## Stored data
--- START ---

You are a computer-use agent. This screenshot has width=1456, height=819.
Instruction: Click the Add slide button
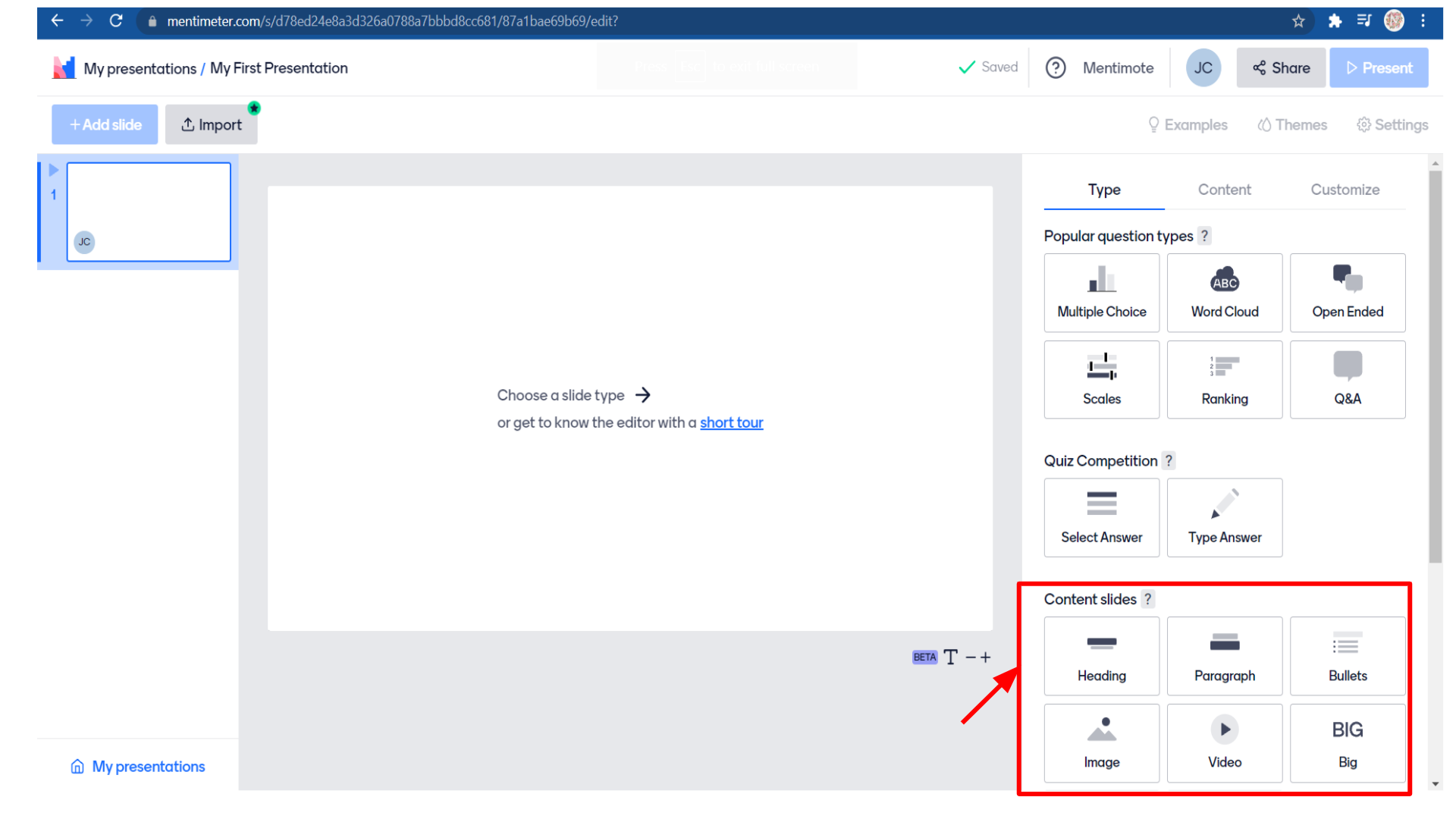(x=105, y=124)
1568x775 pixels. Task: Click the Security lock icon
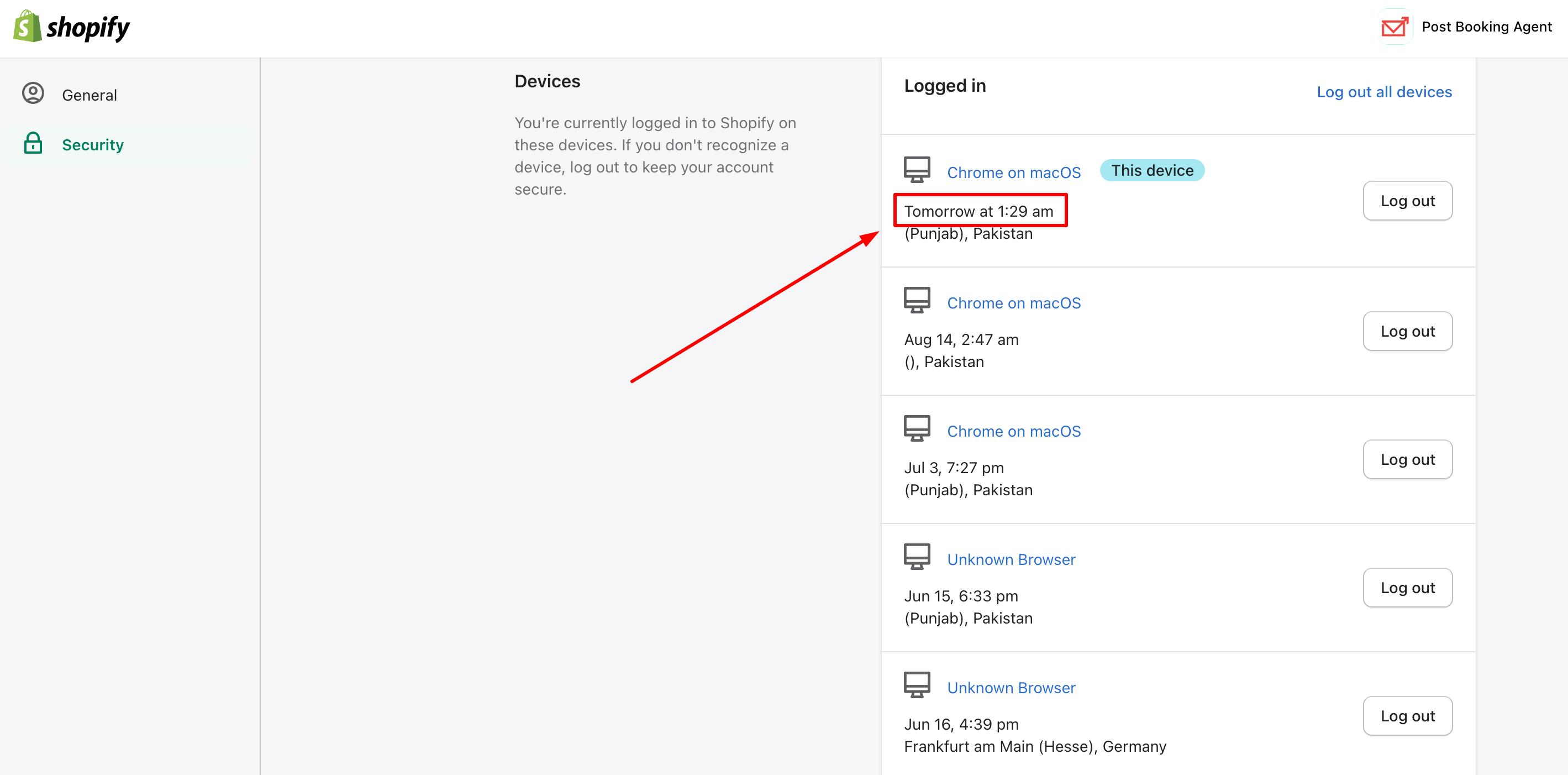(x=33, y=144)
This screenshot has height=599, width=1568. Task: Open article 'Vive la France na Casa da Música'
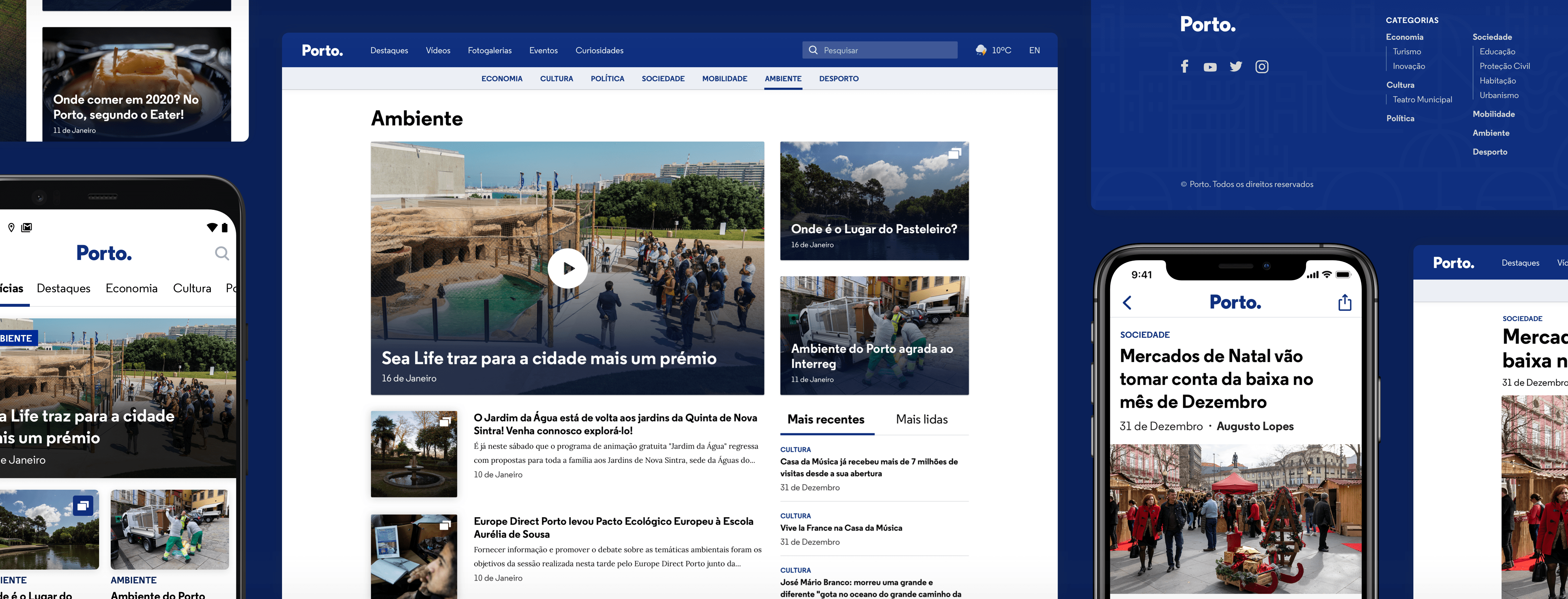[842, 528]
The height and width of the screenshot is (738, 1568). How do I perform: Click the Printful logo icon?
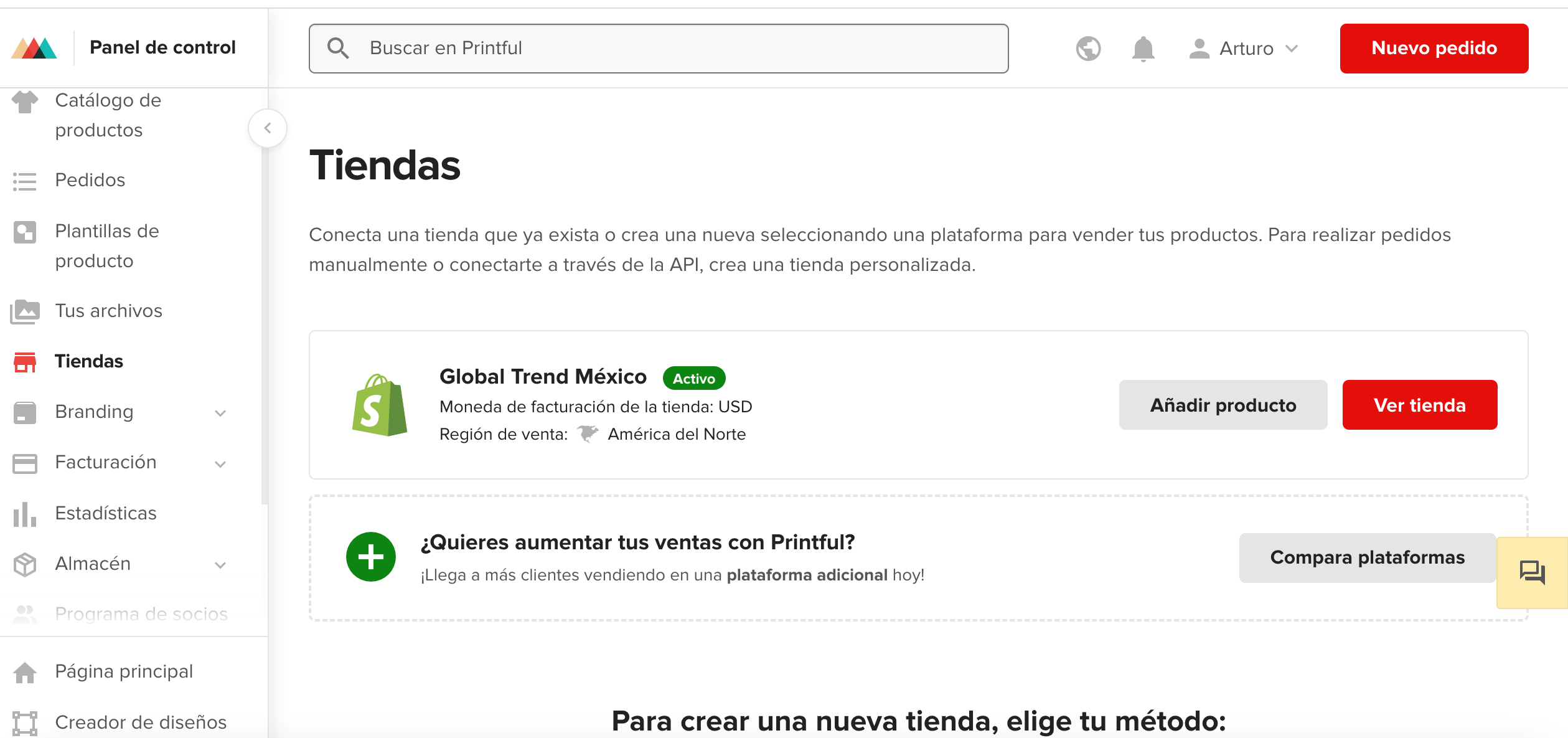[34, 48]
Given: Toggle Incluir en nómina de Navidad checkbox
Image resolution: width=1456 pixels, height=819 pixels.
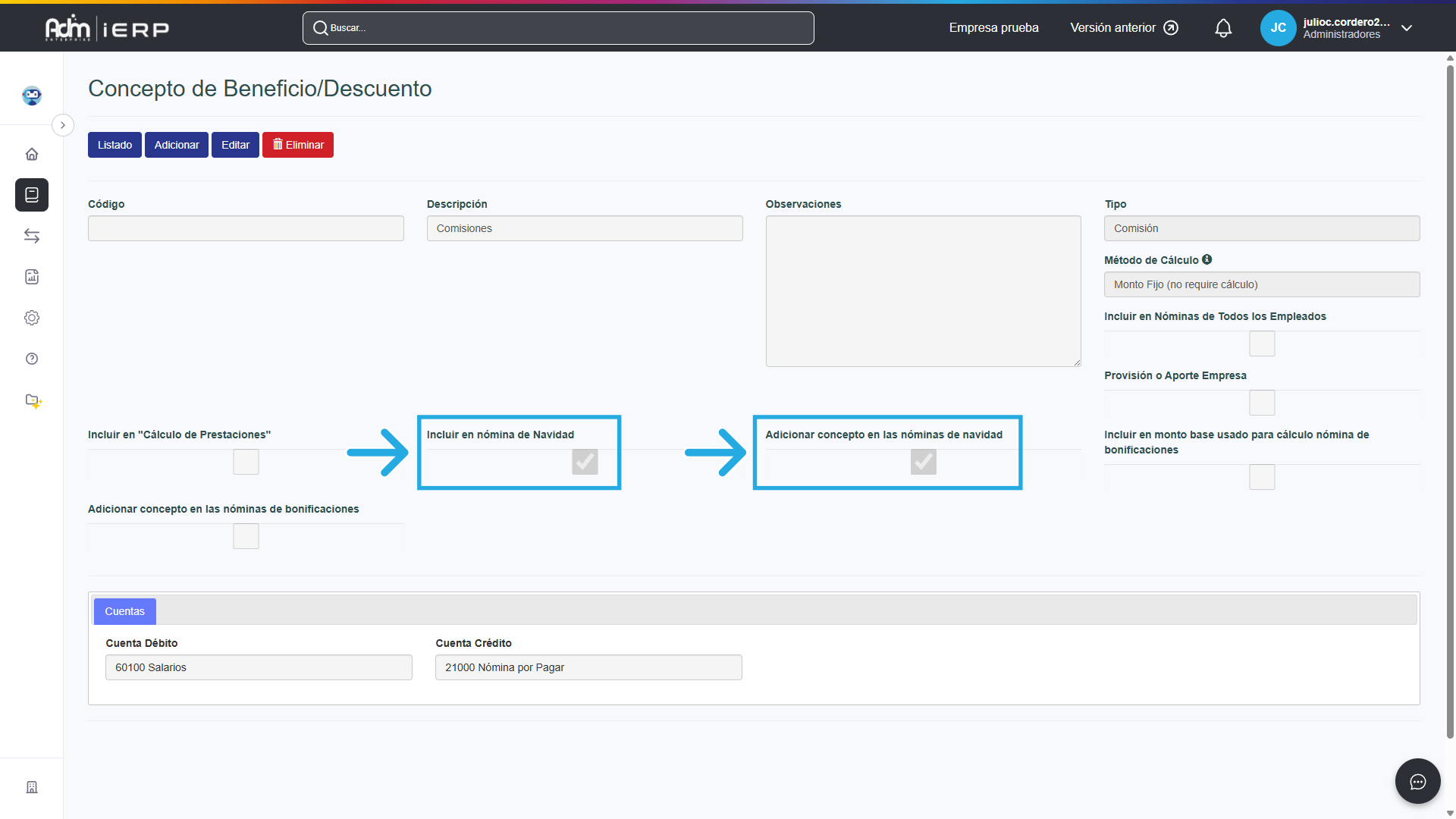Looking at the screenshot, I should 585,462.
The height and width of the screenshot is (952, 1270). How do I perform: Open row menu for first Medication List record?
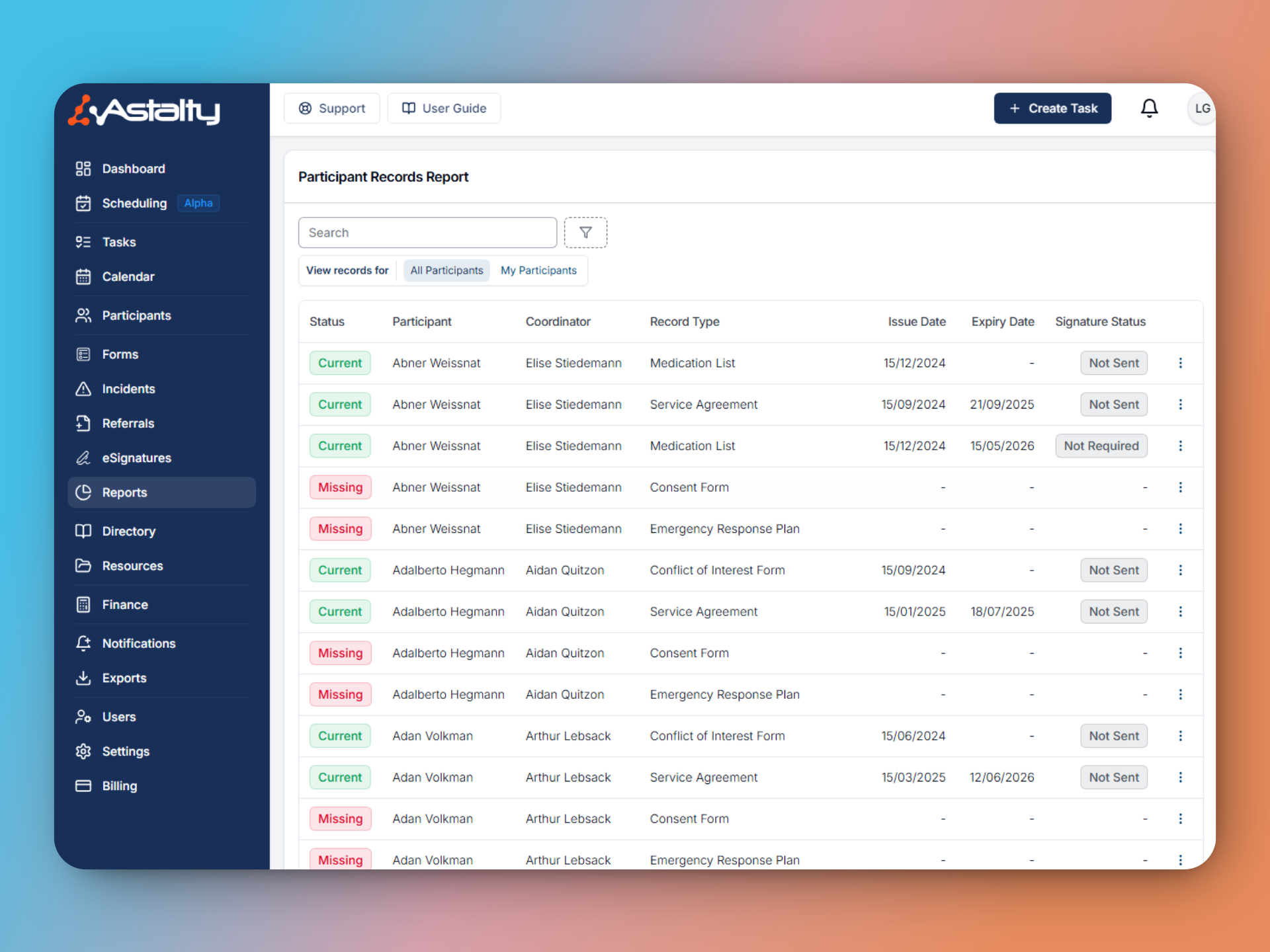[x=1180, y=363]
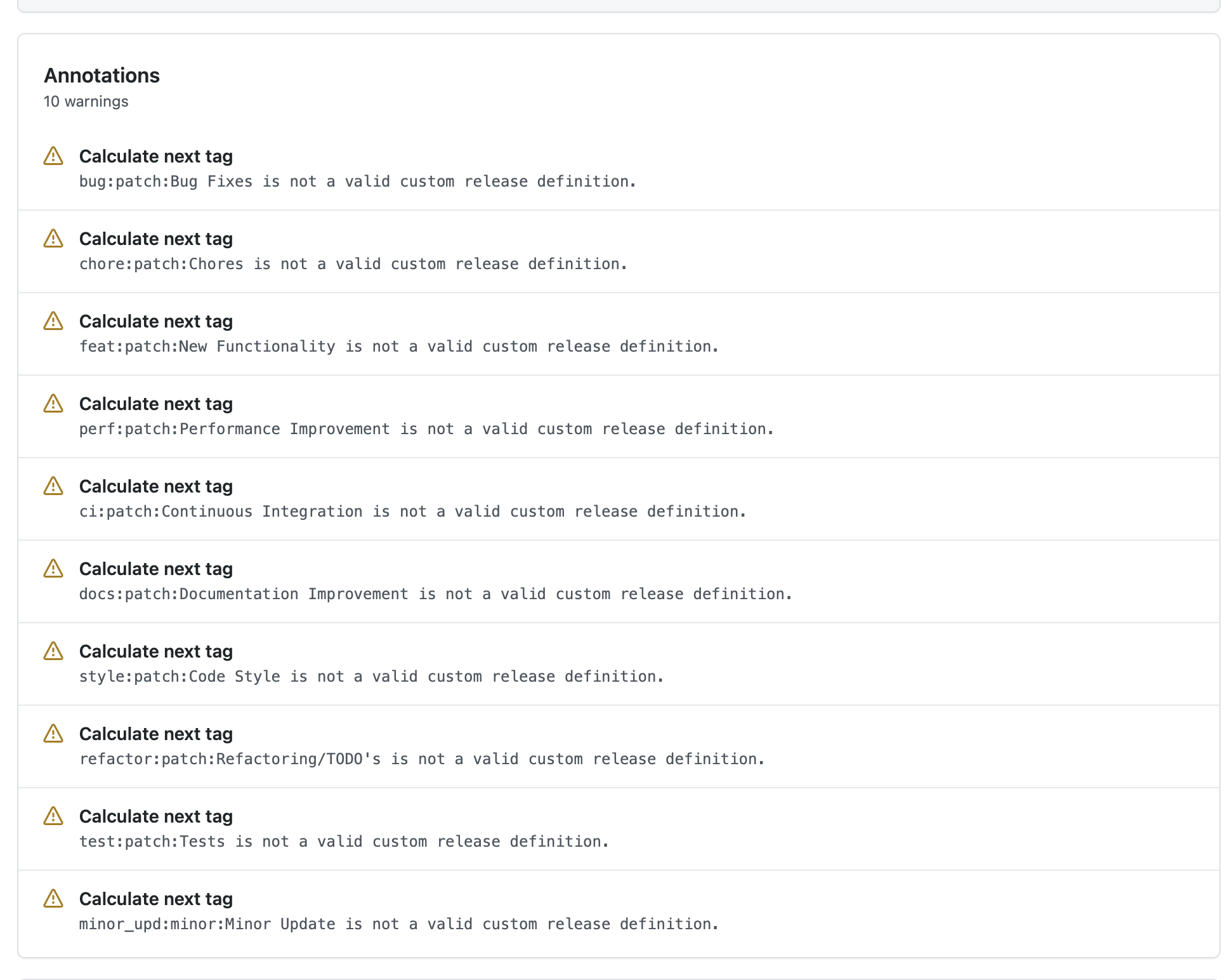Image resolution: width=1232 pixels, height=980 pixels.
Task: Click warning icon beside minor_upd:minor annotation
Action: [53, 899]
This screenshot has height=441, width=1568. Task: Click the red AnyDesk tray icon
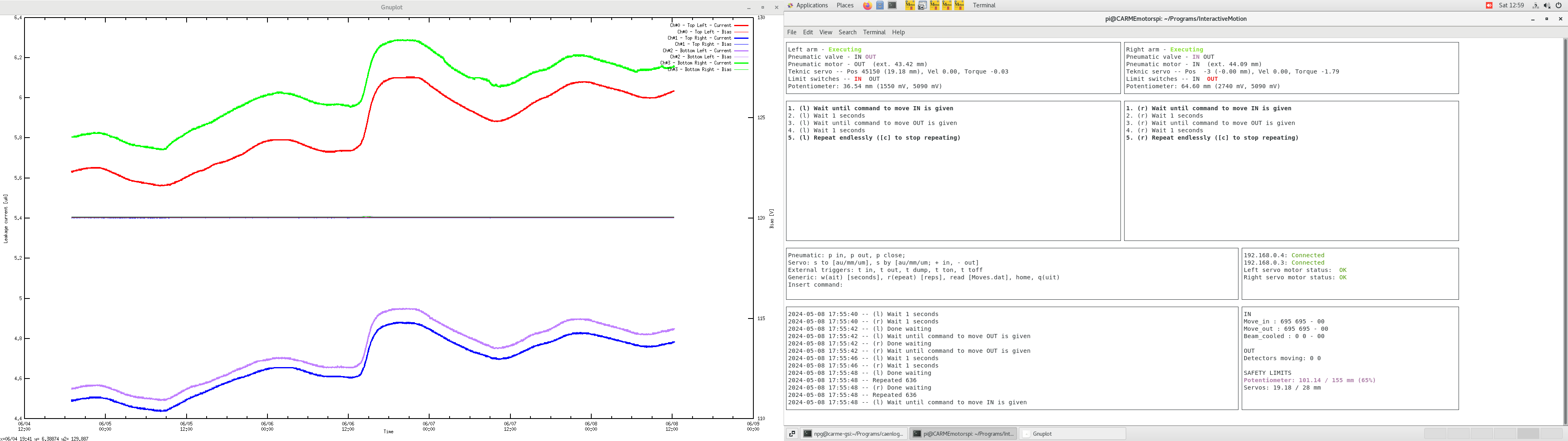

--- END ---

Each line from the one holding "The height and width of the screenshot is (952, 1270)." down to the end of the records is to be reproduced unaltered, and the pictures are to be omitted.

The height and width of the screenshot is (952, 1270). How do I perform: Open row menu for first Medication List record?
[x=1180, y=363]
Image resolution: width=1232 pixels, height=980 pixels.
Task: Click warning icon beside minor_upd:minor annotation
Action: [53, 899]
This screenshot has height=441, width=1568. Task: Click the red AnyDesk tray icon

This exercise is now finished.